# Task goal:
All of the records are to be copied out exactly, with nothing left out.

# Information given:
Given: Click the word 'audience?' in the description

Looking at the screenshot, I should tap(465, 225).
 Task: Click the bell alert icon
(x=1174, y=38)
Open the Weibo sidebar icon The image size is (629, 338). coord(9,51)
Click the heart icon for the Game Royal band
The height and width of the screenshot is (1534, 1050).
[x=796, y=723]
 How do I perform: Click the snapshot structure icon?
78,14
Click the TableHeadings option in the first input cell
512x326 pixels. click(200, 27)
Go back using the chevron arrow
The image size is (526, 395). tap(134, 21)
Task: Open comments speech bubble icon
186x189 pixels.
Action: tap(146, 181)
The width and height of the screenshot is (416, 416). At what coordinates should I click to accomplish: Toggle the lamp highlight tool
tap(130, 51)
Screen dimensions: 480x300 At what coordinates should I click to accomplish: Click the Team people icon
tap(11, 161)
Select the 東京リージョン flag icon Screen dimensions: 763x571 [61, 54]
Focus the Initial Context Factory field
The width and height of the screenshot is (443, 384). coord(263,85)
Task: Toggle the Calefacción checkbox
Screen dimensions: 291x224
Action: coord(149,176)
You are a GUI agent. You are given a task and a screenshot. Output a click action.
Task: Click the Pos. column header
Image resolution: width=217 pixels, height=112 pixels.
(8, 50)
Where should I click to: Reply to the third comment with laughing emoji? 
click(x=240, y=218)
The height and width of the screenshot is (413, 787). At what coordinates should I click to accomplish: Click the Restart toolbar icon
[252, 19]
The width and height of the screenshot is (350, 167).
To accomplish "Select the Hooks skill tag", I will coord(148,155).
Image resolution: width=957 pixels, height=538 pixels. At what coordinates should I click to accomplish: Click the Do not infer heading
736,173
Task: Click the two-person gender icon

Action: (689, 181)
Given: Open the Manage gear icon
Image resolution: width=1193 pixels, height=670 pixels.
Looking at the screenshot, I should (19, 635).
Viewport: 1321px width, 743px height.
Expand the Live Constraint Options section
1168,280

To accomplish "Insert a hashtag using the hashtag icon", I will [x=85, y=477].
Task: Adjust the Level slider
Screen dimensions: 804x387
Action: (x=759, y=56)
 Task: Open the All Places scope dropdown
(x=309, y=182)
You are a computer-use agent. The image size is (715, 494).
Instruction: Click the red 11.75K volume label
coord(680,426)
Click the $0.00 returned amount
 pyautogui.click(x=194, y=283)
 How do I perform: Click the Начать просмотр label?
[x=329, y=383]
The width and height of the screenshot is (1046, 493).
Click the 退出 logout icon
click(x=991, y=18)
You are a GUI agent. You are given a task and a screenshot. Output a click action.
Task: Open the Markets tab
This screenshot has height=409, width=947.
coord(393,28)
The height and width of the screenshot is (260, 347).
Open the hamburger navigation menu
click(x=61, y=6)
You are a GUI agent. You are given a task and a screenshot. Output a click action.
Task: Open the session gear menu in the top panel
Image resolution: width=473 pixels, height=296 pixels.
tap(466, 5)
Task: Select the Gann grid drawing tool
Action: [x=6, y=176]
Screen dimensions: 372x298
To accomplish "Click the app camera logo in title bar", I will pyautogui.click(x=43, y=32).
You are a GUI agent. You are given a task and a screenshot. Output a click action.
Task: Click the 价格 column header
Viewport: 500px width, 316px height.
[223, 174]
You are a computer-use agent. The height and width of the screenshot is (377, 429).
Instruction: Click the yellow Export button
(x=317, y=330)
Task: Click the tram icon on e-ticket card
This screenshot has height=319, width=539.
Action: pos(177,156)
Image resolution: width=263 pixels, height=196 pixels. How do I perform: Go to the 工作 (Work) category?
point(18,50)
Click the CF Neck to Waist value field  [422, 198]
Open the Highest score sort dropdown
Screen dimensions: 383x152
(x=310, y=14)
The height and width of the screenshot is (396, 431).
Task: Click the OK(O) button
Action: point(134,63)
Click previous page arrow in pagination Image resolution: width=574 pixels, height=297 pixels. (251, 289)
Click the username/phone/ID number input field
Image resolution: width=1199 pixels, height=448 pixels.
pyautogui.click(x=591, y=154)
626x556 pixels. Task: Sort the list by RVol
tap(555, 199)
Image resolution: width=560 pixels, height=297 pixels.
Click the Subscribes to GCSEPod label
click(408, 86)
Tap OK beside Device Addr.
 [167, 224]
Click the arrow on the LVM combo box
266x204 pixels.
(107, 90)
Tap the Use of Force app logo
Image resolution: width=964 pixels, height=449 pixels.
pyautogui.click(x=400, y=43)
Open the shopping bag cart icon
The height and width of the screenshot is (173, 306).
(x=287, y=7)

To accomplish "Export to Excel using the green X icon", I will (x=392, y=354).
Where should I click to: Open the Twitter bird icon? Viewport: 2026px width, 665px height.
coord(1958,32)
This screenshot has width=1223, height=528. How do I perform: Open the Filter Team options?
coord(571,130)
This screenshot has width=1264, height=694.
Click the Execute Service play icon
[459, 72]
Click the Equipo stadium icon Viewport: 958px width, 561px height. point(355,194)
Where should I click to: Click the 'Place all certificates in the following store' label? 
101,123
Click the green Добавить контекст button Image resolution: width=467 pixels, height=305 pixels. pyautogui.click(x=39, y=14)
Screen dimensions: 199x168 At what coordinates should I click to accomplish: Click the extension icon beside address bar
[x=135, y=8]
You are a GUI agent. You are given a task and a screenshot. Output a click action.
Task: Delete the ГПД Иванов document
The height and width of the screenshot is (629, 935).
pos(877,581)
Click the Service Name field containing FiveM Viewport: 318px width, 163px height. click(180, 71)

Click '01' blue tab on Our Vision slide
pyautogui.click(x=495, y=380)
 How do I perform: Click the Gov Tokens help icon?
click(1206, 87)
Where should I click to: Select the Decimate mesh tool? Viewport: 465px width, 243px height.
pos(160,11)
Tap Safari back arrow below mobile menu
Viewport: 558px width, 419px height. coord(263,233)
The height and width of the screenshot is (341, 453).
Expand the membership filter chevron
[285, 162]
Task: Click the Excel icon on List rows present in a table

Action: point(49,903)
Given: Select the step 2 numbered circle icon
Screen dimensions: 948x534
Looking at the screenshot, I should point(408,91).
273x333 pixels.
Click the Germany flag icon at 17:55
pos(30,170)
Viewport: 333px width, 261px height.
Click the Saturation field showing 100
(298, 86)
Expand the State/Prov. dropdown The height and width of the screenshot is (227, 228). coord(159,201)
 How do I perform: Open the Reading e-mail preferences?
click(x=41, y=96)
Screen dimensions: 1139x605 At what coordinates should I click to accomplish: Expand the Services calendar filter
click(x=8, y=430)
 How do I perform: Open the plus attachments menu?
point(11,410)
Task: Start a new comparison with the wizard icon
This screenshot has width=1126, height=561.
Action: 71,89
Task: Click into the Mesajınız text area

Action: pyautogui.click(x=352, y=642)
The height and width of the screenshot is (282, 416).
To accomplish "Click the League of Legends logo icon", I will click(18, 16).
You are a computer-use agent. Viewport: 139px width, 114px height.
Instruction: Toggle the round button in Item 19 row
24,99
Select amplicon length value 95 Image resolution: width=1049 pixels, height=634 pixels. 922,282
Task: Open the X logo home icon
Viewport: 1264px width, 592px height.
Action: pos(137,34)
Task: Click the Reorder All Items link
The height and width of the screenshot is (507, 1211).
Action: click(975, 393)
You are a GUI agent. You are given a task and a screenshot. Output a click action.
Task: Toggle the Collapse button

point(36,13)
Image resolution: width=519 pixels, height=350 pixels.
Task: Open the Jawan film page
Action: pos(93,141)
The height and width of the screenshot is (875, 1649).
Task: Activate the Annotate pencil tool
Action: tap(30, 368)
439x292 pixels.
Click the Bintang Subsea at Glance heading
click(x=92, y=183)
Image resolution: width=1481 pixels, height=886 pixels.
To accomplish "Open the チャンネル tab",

# Solution below:
Given: Click the word 'audience?' in the description

Looking at the screenshot, I should tap(465, 225).
 Task: Click the bell alert icon
(x=1174, y=38)
Open the Weibo sidebar icon The image size is (629, 338). coord(9,51)
Click the heart icon for the Game Royal band
The height and width of the screenshot is (1534, 1050).
[x=796, y=723]
 How do I perform: Click the snapshot structure icon?
78,14
Click the TableHeadings option in the first input cell
512x326 pixels. click(200, 27)
Go back using the chevron arrow
The image size is (526, 395). tap(134, 21)
Task: Open comments speech bubble icon
186x189 pixels.
Action: tap(146, 181)
The width and height of the screenshot is (416, 416). At what coordinates should I click to accomplish: Toggle the lamp highlight tool
tap(130, 51)
Screen dimensions: 480x300 At what coordinates should I click to accomplish: Click the Team people icon
tap(11, 161)
Select the 東京リージョン flag icon Screen dimensions: 763x571 [61, 54]
Focus the Initial Context Factory field
The width and height of the screenshot is (443, 384). coord(263,85)
Task: Toggle the Calefacción checkbox
Screen dimensions: 291x224
Action: coord(149,176)
You are a GUI agent. You are given a task and a screenshot. Output a click action.
Task: Click the Pos. column header
Image resolution: width=217 pixels, height=112 pixels.
(8, 50)
Where should I click to: Reply to the third comment with laughing emoji? 
click(x=240, y=218)
The height and width of the screenshot is (413, 787). At what coordinates should I click to accomplish: Click the Restart toolbar icon
[252, 19]
The width and height of the screenshot is (350, 167).
To accomplish "Select the Hooks skill tag", I will coord(148,155).
Image resolution: width=957 pixels, height=538 pixels. At what coordinates should I click to accomplish: Click the Do not infer heading
736,173
Task: Click the two-person gender icon

Action: (689, 181)
Given: Open the Manage gear icon
Image resolution: width=1193 pixels, height=670 pixels.
Looking at the screenshot, I should (19, 635).
Viewport: 1321px width, 743px height.
Expand the Live Constraint Options section
1168,280

To accomplish "Insert a hashtag using the hashtag icon", I will [x=85, y=477].
Task: Adjust the Level slider
Screen dimensions: 804x387
Action: (x=759, y=56)
 Task: Open the All Places scope dropdown
(x=309, y=182)
You are a computer-use agent. The image size is (715, 494).
Instruction: Click the red 11.75K volume label
coord(680,426)
Click the $0.00 returned amount
 pyautogui.click(x=194, y=283)
 How do I perform: Click the Начать просмотр label?
[x=329, y=383]
The width and height of the screenshot is (1046, 493).
Click the 退出 logout icon
click(x=991, y=18)
You are a GUI agent. You are given a task and a screenshot. Output a click action.
Task: Open the Markets tab
This screenshot has height=409, width=947.
coord(393,28)
The height and width of the screenshot is (260, 347).
Open the hamburger navigation menu
click(x=61, y=6)
You are a GUI agent. You are given a task and a screenshot. Output a click action.
Task: Open the session gear menu in the top panel
Image resolution: width=473 pixels, height=296 pixels.
tap(466, 5)
Task: Select the Gann grid drawing tool
Action: [x=6, y=176]
Screen dimensions: 372x298
To accomplish "Click the app camera logo in title bar", I will pyautogui.click(x=43, y=32).
You are a GUI agent. You are given a task and a screenshot. Output a click action.
Task: Click the 价格 column header
Viewport: 500px width, 316px height.
[223, 174]
You are a computer-use agent. The height and width of the screenshot is (377, 429).
Instruction: Click the yellow Export button
(x=317, y=330)
Task: Click the tram icon on e-ticket card
This screenshot has height=319, width=539.
Action: pos(177,156)
Image resolution: width=263 pixels, height=196 pixels. How do I perform: Go to the 工作 (Work) category?
point(18,50)
Click the CF Neck to Waist value field  [422, 198]
Open the Highest score sort dropdown
Screen dimensions: 383x152
(x=310, y=14)
The height and width of the screenshot is (396, 431).
Task: Click the OK(O) button
Action: point(134,63)
Click previous page arrow in pagination Image resolution: width=574 pixels, height=297 pixels. (251, 289)
Click the username/phone/ID number input field
Image resolution: width=1199 pixels, height=448 pixels.
pyautogui.click(x=591, y=154)
626x556 pixels. Task: Sort the list by RVol
tap(555, 199)
Image resolution: width=560 pixels, height=297 pixels.
Click the Subscribes to GCSEPod label
click(408, 86)
Tap OK beside Device Addr.
 [167, 224]
Click the arrow on the LVM combo box
266x204 pixels.
(107, 90)
Tap the Use of Force app logo
Image resolution: width=964 pixels, height=449 pixels.
pyautogui.click(x=400, y=43)
Open the shopping bag cart icon
The height and width of the screenshot is (173, 306).
(x=287, y=7)

To accomplish "Export to Excel using the green X icon", I will (x=392, y=354).
Where should I click to: Open the Twitter bird icon? Viewport: 2026px width, 665px height.
coord(1958,32)
This screenshot has width=1223, height=528. How do I perform: Open the Filter Team options?
coord(571,130)
This screenshot has width=1264, height=694.
Click the Execute Service play icon
[459, 72]
Click the Equipo stadium icon Viewport: 958px width, 561px height. point(355,194)
Where should I click to: Click the 'Place all certificates in the following store' label? 
101,123
Click the green Добавить контекст button Image resolution: width=467 pixels, height=305 pixels. pyautogui.click(x=39, y=14)
Screen dimensions: 199x168 At what coordinates should I click to accomplish: Click the extension icon beside address bar
[x=135, y=8]
You are a GUI agent. You are given a task and a screenshot. Output a click action.
Task: Delete the ГПД Иванов document
The height and width of the screenshot is (629, 935).
pos(877,581)
Click the Service Name field containing FiveM Viewport: 318px width, 163px height. click(180, 71)

Click '01' blue tab on Our Vision slide
pyautogui.click(x=495, y=380)
 How do I perform: Click the Gov Tokens help icon?
click(1206, 87)
Where should I click to: Select the Decimate mesh tool? Viewport: 465px width, 243px height.
pos(160,11)
Tap Safari back arrow below mobile menu
Viewport: 558px width, 419px height. coord(263,233)
The height and width of the screenshot is (341, 453).
Expand the membership filter chevron
[285, 162]
Task: Click the Excel icon on List rows present in a table

Action: point(49,903)
Given: Select the step 2 numbered circle icon
Screen dimensions: 948x534
Looking at the screenshot, I should point(408,91).
273x333 pixels.
Click the Germany flag icon at 17:55
pos(30,170)
Viewport: 333px width, 261px height.
Click the Saturation field showing 100
(298, 86)
Expand the State/Prov. dropdown The height and width of the screenshot is (227, 228). coord(159,201)
 How do I perform: Open the Reading e-mail preferences?
click(x=41, y=96)
Screen dimensions: 1139x605 At what coordinates should I click to accomplish: Expand the Services calendar filter
click(x=8, y=430)
 How do I perform: Open the plus attachments menu?
point(11,410)
Task: Start a new comparison with the wizard icon
This screenshot has width=1126, height=561.
Action: 71,89
Task: Click into the Mesajınız text area

Action: pyautogui.click(x=352, y=642)
The height and width of the screenshot is (282, 416).
To accomplish "Click the League of Legends logo icon", I will click(18, 16).
You are a computer-use agent. Viewport: 139px width, 114px height.
Instruction: Toggle the round button in Item 19 row
24,99
Select amplicon length value 95 Image resolution: width=1049 pixels, height=634 pixels. 922,282
Task: Open the X logo home icon
Viewport: 1264px width, 592px height.
Action: pos(137,34)
Task: Click the Reorder All Items link
The height and width of the screenshot is (507, 1211).
Action: click(975, 393)
You are a GUI agent. You are given a task and a screenshot. Output a click action.
Task: Toggle the Collapse button

point(36,13)
Image resolution: width=519 pixels, height=350 pixels.
Task: Open the Jawan film page
Action: pos(93,141)
The height and width of the screenshot is (875, 1649).
Task: Activate the Annotate pencil tool
Action: tap(30, 368)
439x292 pixels.
Click the Bintang Subsea at Glance heading
click(x=92, y=183)
Image resolution: width=1481 pixels, height=886 pixels.
To accomplish "Open the チャンネル tab",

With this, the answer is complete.